İnsanın sosyalitesi güçlüdür. İnsan türünün tarihsel gelişimine bakıldığında, hayatta kalmanın daima grup çabasına dayandığı görülür. Tarımın keşfinden önce, avcılık ve toplayıcılık dahi eşgüdümlü çalışma ve işbölümü gerektiriyordu. Yeni teknoloji, grup oluşturmayı kolaylaştırmıştır. İletişim biçimlerinin değişimi ilişkileri ve hatta toplumsallığı da değiştirmektedir. Günümüzde sosyal becerilerimizle daha fazla uyum sağlayacak ölçüde esnek iletişim araçlarına sahibiz ve bilhassa “sosyal medya” aracılığıyla geleneksel kurum ve örgütlerin çerçevesinin dışında, birbirimizle paylaşma, işbirliği yapma ve kolektif hareket etme becerimizde yüksek düzeyli bir gelişim sağlanmaktadır. Ama bu ilişkilerimizde doğru orantılı bir gelişim sağladığımızın göstergesi değildir.  

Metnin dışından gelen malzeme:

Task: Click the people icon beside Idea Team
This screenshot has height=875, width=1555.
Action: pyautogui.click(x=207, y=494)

Artık sosyal yaşam gittikçe ağırlıklı olarak yatay şebekeler ve ağlar vasıtasıyla düzenlenmektedir. Bu ağlar, kendi kendini örgütleyen, otonom ve özyönetime haiz, kendi politikalarını ve çevre ilişkilerini kendileri oluşturan, örgütlenmeler arasındaki karşılıklı bağımlılık ilişkisiyle karakterize edilen yapılanmalardır. Bu temel özellikleriyle ağlar, bürokrasi tarzı hiyerarşik örgütlenmelere ya da pazar koşullarına tabi çıkar temelli örgütlenmelere alternatif oluşturan bir sosyal koordinasyon biçimidir. Ağlar günümüzde devam eden tüm çabalara karşın henüz merkezi olarak örgütlenememekte ve yönetilememekte, aynı şekilde merkezi olarak kontrol de edilememektedir; bu sayede halen belli bir seviyede de olsa eşitler arası çok katmanlı işbirliklerinin mekânlarından bahsedebiliriz.

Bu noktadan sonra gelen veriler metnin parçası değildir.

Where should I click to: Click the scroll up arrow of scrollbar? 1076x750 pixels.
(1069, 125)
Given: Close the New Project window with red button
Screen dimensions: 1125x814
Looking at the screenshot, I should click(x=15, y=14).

Değişim içindeki yönetsel paradigma çalışma birimlerini küçültmektedir. Dikkat edilecek olursa büyük işletmeler küçülme yolunu seçmekte, küçük işletmeler çoğalmaktadır. Üretimin ağırlıklı bölümü artık KOBİ’ler tarafından gerçekleştirilmektedir. Hızlı ve esnek teknolojilere geçiş çeşitliliği teşvik etmektedir. Ölçek ekonomilerinin yerini hız ekonomileri almaktadır. Sanayi çağı firmaları genelde benzer örgüt yapılarına sahipti; bunlar piramit şeklinde, monolitik ve bürokratik örgütlerdi. Günümüzde pazarlar, teknolojiler ve müşteri ihtiyaçları o kadar hızlı değişmekte ki, bürokratik tekdüzeliğin ömrü dolmaktadır. Yeni organizasyonlar mümkün olduğu kadar çok sayıda karar yetkisini tepeden alıp çepere dağıtmakta ve öğrenen şirketler işgörenlerini yetkilendirmeye çalışmaktadır. Bunu iyiliksever oldukları için değil, tabandaki insanların genellikle daha iyi enformasyona sahip olduğu ve gerek krizlere gerekse fırsatlara yukarıdakilerden çok daha hızlı tepki gösterebildiği için yapmaktadırlar.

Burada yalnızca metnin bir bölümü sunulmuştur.